One of the presidential aspirants (name withheld) in an interview with The Chronicle noted that as a Minister responsible for a particular sector, if there was credit or failure, the Minister in charge must be prepared to take the responsibility and no one else. He went ahead to state his position that issues of failure and performance and others would be used to assess and determine whether the presidential candidate to be elected by the party could lead the nation or not. He therefore implored delegates of the ruling NPP that they should not make the mistake of voting for people who could not manage their respective Ministries well, to lead the party because the opposition parties would definitely use that as yardstick to campaign against them as a party.

“Let’s elect someone whose record is clean, in terms of the execution of the job assigned to him as a sector Minister and if we do that victory would be ours come 2008”, he said. Although Mr. Alan Kyeremanten spends extravagantly on his campaign, giving fat envelopes, buying bicycles, motor bikes and other expensive materials for distribution to delegates, he urged the delegates not to consider these material things but rather consider the party and the nation first. In President Kufuor’s State of the Nation address, according to the aspirant, what the President was telling Mr.
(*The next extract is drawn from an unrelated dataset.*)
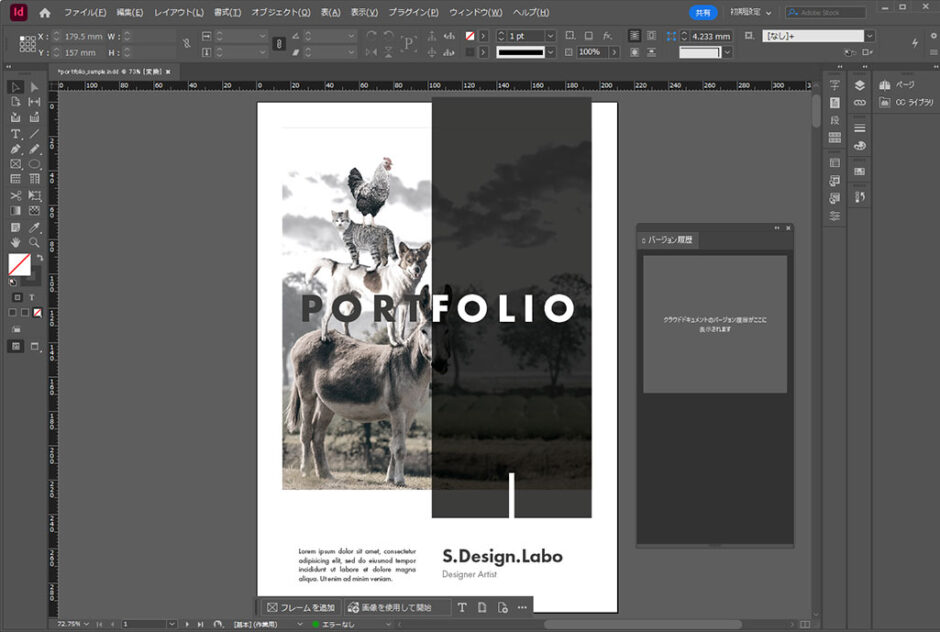This screenshot has width=940, height=632.
Task: Select the Type tool in the toolbar
Action: tap(15, 133)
Kyeremanten, now nicknamed Alan Cash, because of his big spending status, is that he should go back and put his Ministry in order before thinking of becoming the President of this nation.

The President told the nation on February 8, that the PSI had encountered difficult teething problems, despite the great enthusiasm on the part of the government and participating farmers. According to President Kufuor, the Ayensu Starch Factory at Bawjiase in the Central Region for instance, had faced some problems in the area of supplies of raw materials and uncommitted personnel. The President however disclosed that his government had instructed a review of the processes at the factory, saying he was expecting that by April this year, the factory would resume work.

The President did not also hide his dissatisfaction on the failure of PSI for oil palm, revealing that 50,000 acres of nurseries had eventually collapsed as a result of poor working capital. Again, the President told Parliament that he had instructed a thorough review of the problem, so that the targeted 500,000 acres could be reached. Prior to this the Ghana News Agency reported disturbing developments in a key component of the PSI; oil palm seedlings for the oil palm industry.

On Thursday November 2, GNA reported that about 70,000 matured oil palm seedlings nursed at Akotogua near Baifikrom Water Head in the Central Region under the PSI on Oil Palm is not receiving the required patronage, even under very favourable terms of payment. Mr John Baah Seesi, Nursery Operator of the Mfantseman Oil Palm Plantation Limited (MOPP), said in an interview at Mankessim that the company had nursed 100,000 seedlings under the PSI to be supplied to prospective farmers on hire-purchase. Mr Seesi said even though the farmers were made to understand that they would pay for the seedlings after five years, when they would have started bearing fruits, the patronage was disappointing.

According to him the farmers demanded that the seedlings be delivered to them on their farms, but because MOPP had no vehicles for the conveyance, it could not do so until the Mfantseman District Assembly released a tractor to the company for the purpose. He said the farmers were made to fuel the tractor in conveying the seedlings to their farms. “I therefore see no reason why the farmers are not interested in clearing the stock”, he lamented.

When the GNA contacted Mr Vincent Biney Amissah, an oil palm farmer, he cited the high cost of fuelling the tractor, the unavailability of wire-nets to protect the seedlings from being destroyed by rodents and the high cost of preparing the lands as setbacks for the promotion of the PSI on oil palm in the area.

Mr Amissah, who is also a private businessman, said farmers had to go to the Oil Palm Research Institute at Kade to procure the wire-nets. He appealed to the Ministry of Food and Agriculture (MOFA) to send some of the wire-nets to the district directorates of agriculture to ensure that the farmers had easy access to them. Ironically, Mr. Kyeremanten was able to mobilize transportation for two delegates each from the 230 constituencies across the country to cheer him up and supply them with custom-made T shirts emblazoned with his name and photograph for the two day delegates conference at Koforidua last month.

They were also fed and entertained by him.